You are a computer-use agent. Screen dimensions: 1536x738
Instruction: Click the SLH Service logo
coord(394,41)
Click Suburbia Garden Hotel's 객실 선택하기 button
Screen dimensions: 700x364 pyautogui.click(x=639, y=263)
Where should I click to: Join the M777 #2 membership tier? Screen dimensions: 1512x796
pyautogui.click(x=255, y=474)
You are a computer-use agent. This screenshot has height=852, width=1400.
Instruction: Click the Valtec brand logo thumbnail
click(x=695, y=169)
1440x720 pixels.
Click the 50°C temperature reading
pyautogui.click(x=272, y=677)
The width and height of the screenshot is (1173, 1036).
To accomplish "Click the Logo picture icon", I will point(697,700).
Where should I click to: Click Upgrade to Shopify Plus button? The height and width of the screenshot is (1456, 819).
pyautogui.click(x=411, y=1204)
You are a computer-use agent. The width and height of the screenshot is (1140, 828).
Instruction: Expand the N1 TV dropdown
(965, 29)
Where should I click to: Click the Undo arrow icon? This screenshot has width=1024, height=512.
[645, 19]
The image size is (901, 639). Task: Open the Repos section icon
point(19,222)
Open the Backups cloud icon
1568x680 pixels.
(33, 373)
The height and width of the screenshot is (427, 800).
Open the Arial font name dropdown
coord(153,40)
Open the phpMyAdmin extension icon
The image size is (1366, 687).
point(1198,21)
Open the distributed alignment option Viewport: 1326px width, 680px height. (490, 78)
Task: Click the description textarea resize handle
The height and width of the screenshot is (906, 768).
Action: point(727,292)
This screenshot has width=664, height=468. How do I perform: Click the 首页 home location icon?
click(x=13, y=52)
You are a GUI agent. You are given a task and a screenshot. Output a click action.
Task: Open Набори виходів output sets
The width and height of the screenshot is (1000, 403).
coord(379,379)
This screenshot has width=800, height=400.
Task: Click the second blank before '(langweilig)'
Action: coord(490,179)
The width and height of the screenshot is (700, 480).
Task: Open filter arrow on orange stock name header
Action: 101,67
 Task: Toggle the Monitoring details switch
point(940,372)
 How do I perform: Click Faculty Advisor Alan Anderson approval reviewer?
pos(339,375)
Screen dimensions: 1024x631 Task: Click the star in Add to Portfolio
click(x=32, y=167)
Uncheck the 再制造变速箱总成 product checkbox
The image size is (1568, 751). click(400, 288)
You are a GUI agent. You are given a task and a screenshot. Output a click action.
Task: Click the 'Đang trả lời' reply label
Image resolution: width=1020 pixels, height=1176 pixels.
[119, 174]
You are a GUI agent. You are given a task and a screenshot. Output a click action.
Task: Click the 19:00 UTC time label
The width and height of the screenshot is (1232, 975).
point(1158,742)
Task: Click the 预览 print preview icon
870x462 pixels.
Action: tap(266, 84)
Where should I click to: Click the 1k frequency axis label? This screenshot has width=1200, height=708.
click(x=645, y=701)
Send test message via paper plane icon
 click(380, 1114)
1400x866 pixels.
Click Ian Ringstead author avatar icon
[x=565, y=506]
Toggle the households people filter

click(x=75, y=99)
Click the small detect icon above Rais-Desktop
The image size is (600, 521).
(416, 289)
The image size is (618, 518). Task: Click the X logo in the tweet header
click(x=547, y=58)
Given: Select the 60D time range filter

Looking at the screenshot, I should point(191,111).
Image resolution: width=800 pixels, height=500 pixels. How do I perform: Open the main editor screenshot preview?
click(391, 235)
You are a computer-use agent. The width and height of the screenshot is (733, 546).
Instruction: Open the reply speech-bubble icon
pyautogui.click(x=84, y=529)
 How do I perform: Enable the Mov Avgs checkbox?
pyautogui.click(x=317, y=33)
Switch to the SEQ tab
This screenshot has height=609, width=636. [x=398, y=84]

Your goal: Please substitute "desktop assistant" for "computer-use agent" everywhere it appears in the records above, and give all the records again with nothing else changed.

Response for this exercise:
You are a desktop assistant. Screen dimensions: 1536x738
Instruction: Click the SLH Service logo
coord(394,41)
Click Suburbia Garden Hotel's 객실 선택하기 button
Screen dimensions: 700x364 pyautogui.click(x=639, y=263)
Where should I click to: Join the M777 #2 membership tier? Screen dimensions: 1512x796
pyautogui.click(x=255, y=474)
You are a desktop assistant. This screenshot has height=852, width=1400.
Instruction: Click the Valtec brand logo thumbnail
click(x=695, y=169)
1440x720 pixels.
Click the 50°C temperature reading
pyautogui.click(x=272, y=677)
The width and height of the screenshot is (1173, 1036).
To accomplish "Click the Logo picture icon", I will point(697,700).
Where should I click to: Click Upgrade to Shopify Plus button? The height and width of the screenshot is (1456, 819).
pyautogui.click(x=411, y=1204)
You are a desktop assistant. The width and height of the screenshot is (1140, 828).
Instruction: Expand the N1 TV dropdown
(965, 29)
Where should I click to: Click the Undo arrow icon? This screenshot has width=1024, height=512.
[645, 19]
The image size is (901, 639). Task: Open the Repos section icon
point(19,222)
Open the Backups cloud icon
1568x680 pixels.
(33, 373)
The height and width of the screenshot is (427, 800).
Open the Arial font name dropdown
coord(153,40)
Open the phpMyAdmin extension icon
The image size is (1366, 687).
point(1198,21)
Open the distributed alignment option Viewport: 1326px width, 680px height. (490, 78)
Task: Click the description textarea resize handle
The height and width of the screenshot is (906, 768).
Action: point(727,292)
This screenshot has width=664, height=468. How do I perform: Click the 首页 home location icon?
click(x=13, y=52)
You are a GUI agent. You are given a task and a screenshot. Output a click action.
Task: Open Набори виходів output sets
The width and height of the screenshot is (1000, 403).
coord(379,379)
This screenshot has width=800, height=400.
Task: Click the second blank before '(langweilig)'
Action: coord(490,179)
The width and height of the screenshot is (700, 480).
Task: Open filter arrow on orange stock name header
Action: 101,67
 Task: Toggle the Monitoring details switch
point(940,372)
 How do I perform: Click Faculty Advisor Alan Anderson approval reviewer?
pos(339,375)
Screen dimensions: 1024x631 Task: Click the star in Add to Portfolio
click(x=32, y=167)
Uncheck the 再制造变速箱总成 product checkbox
The image size is (1568, 751). click(400, 288)
You are a GUI agent. You are given a task and a screenshot. Output a click action.
Task: Click the 'Đang trả lời' reply label
Image resolution: width=1020 pixels, height=1176 pixels.
[119, 174]
You are a GUI agent. You are given a task and a screenshot. Output a click action.
Task: Click the 19:00 UTC time label
The width and height of the screenshot is (1232, 975).
point(1158,742)
Task: Click the 预览 print preview icon
870x462 pixels.
Action: tap(266, 84)
Where should I click to: Click the 1k frequency axis label? This screenshot has width=1200, height=708.
click(x=645, y=701)
Send test message via paper plane icon
 click(380, 1114)
1400x866 pixels.
Click Ian Ringstead author avatar icon
[x=565, y=506]
Toggle the households people filter

click(x=75, y=99)
Click the small detect icon above Rais-Desktop
The image size is (600, 521).
(416, 289)
The image size is (618, 518). Task: Click the X logo in the tweet header
click(x=547, y=58)
Given: Select the 60D time range filter

Looking at the screenshot, I should point(191,111).
Image resolution: width=800 pixels, height=500 pixels. How do I perform: Open the main editor screenshot preview?
click(391, 235)
You are a desktop assistant. The width and height of the screenshot is (733, 546).
Instruction: Open the reply speech-bubble icon
pyautogui.click(x=84, y=529)
 How do I perform: Enable the Mov Avgs checkbox?
pyautogui.click(x=317, y=33)
Switch to the SEQ tab
This screenshot has height=609, width=636. [x=398, y=84]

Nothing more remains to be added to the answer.